| Exercise aim |
The entries below hold a line with "Instruction: Click the" and a line with "Disable Post Order". Return those lines and all that lie between them, exactly and only.

**** Extracted material ****

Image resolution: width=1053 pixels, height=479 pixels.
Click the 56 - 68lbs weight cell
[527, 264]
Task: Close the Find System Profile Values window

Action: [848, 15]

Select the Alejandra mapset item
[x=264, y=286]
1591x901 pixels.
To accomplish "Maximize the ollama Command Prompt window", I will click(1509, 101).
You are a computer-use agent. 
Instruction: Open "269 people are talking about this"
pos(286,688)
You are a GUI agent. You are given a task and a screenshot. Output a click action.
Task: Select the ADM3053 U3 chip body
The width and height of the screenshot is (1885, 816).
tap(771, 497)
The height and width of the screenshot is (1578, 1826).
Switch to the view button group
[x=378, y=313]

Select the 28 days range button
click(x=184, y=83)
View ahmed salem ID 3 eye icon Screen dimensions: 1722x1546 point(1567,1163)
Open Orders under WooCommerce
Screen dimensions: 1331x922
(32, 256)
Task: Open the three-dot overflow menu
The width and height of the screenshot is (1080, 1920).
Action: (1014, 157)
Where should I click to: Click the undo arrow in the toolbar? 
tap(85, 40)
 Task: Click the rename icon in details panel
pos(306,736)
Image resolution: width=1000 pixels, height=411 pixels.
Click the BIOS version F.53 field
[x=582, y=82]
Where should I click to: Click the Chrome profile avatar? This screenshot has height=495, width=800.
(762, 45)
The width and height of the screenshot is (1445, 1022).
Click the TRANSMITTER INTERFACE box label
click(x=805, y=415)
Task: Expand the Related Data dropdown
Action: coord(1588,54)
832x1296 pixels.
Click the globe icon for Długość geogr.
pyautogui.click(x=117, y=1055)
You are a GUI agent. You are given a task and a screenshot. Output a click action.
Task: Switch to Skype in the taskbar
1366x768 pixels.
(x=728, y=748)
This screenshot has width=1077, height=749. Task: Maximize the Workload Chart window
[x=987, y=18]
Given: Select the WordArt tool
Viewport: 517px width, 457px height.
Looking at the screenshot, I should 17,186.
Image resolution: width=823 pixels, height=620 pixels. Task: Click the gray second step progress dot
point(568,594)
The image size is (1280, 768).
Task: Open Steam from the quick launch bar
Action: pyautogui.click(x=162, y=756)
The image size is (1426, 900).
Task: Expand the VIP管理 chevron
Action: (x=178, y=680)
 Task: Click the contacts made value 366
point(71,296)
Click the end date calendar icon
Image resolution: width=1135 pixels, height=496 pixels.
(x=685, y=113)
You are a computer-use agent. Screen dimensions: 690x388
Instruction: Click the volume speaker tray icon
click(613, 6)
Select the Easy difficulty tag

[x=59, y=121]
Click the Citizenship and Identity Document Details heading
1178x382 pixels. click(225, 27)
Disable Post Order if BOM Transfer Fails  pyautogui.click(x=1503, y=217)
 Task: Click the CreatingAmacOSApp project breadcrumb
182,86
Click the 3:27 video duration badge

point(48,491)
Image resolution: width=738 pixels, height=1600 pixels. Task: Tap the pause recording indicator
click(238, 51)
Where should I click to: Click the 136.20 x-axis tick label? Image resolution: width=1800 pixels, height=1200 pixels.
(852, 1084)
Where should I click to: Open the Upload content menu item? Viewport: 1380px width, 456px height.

****

| Your response |
Instruction: Click the volume speaker tray icon
click(613, 6)
Select the Easy difficulty tag

[x=59, y=121]
Click the Citizenship and Identity Document Details heading
1178x382 pixels. click(225, 27)
Disable Post Order if BOM Transfer Fails  pyautogui.click(x=1503, y=217)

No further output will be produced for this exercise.